:: Text passage
Complex Litigation

Admissibility of Test Evidence

By Michael Hoenig - New York Law Journal - July 12, 2010

Our trigger for discussing admissibility of tests and demonstrations is a decision on June 16 by an intermediate appellate court in Florida, Mitsubishi Motors Corp. v. LaLiberte,1 reversing a multimillion dollar judgment in a products liability case. The front seat passenger of an automobile that rolled over multiple times at high speed, though seat-belted, was partially ejected through the rear passenger window and subsequently died. The significance of the decision is how the court distinguished between two evidentiary scenarios lawyers and even some judges all too frequently conflate or confuse.

Application of the venerable evidentiary doctrine of "substantial similarity," i.e., that demonstrations or tests proffered into evidence should be substantially similar to the facts of the accident, hangs in the balance. There is a marked distinction between a litigant's offer of a test, experiment or demonstration aiming to recreate, reproduce or approximate the actual accident circumstances as opposed to a proffer of demonstrative test evidence to illustrate, demonstrate or prove visually a fact that is relevant and probative on the controversy. The latter scenario, usually accompanying, illustrating or confirming some aspect of expert testimony, is not governed by the "substantial similarity" rule. Yet, many lawyers and some judges blur the distinctions. The new decision is informative on the point. More about the case later. First, we elaborate a few cardinal points about test and demonstrative evidence generally.

Cases involving complex technical issues can be won or lost on the battle waged over the admissibility of a particular test or experiment. This is particularly true in products cases where the performance of a particular design or part in the accident is the subject of vigorous dispute by adverse experts. Sometimes the key evidentiary battle may not be admissibility of a particular test and its results but over how that information is presented to the jury, for example, via a dramatic film, videotape or computer simulation.

Demonstrative evidence generally is the expert's "support" medium by which the jury can see and "feel" the involved structures instead of only picturing them via word images or crude illustrations on a sketch pad. If the time, labor and expense in performing and recording tests or experiments by qualified experts is worth the gambit, it makes little sense for proponents (or opponents) of such evidence not to prepare properly for the battle over admissibility.
::::
:: Dataset extract
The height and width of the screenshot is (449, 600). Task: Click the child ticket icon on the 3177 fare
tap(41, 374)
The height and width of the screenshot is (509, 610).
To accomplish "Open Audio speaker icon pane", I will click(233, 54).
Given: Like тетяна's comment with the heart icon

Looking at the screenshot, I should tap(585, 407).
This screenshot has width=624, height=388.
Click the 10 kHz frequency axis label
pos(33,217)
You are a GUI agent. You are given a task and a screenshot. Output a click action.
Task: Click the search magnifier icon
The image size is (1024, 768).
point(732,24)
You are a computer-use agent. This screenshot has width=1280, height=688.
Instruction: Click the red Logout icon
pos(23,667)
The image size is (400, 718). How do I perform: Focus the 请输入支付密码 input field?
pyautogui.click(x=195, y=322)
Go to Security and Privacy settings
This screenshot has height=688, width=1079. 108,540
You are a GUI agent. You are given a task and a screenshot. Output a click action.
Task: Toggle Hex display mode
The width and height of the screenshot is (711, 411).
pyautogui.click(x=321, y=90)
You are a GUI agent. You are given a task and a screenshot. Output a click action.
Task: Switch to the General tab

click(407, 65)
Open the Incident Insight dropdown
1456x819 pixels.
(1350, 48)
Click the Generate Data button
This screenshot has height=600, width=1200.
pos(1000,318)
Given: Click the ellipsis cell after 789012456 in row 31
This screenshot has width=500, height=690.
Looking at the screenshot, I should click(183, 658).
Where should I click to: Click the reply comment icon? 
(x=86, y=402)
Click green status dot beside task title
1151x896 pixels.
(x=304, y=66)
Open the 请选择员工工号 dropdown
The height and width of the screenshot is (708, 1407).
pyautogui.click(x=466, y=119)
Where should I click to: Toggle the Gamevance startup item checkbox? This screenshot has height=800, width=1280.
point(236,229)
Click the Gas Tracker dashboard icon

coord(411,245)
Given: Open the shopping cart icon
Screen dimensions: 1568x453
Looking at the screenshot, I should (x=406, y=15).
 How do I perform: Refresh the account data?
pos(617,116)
::::
Given request: From the article on the admissibility of test evidence, extract the part that opens with the words containing "Complex Litigation" and closes with "conflate or confuse.", copying it word for word.

Answer to the problem:
Complex Litigation

Admissibility of Test Evidence

By Michael Hoenig - New York Law Journal - July 12, 2010

Our trigger for discussing admissibility of tests and demonstrations is a decision on June 16 by an intermediate appellate court in Florida, Mitsubishi Motors Corp. v. LaLiberte,1 reversing a multimillion dollar judgment in a products liability case. The front seat passenger of an automobile that rolled over multiple times at high speed, though seat-belted, was partially ejected through the rear passenger window and subsequently died. The significance of the decision is how the court distinguished between two evidentiary scenarios lawyers and even some judges all too frequently conflate or confuse.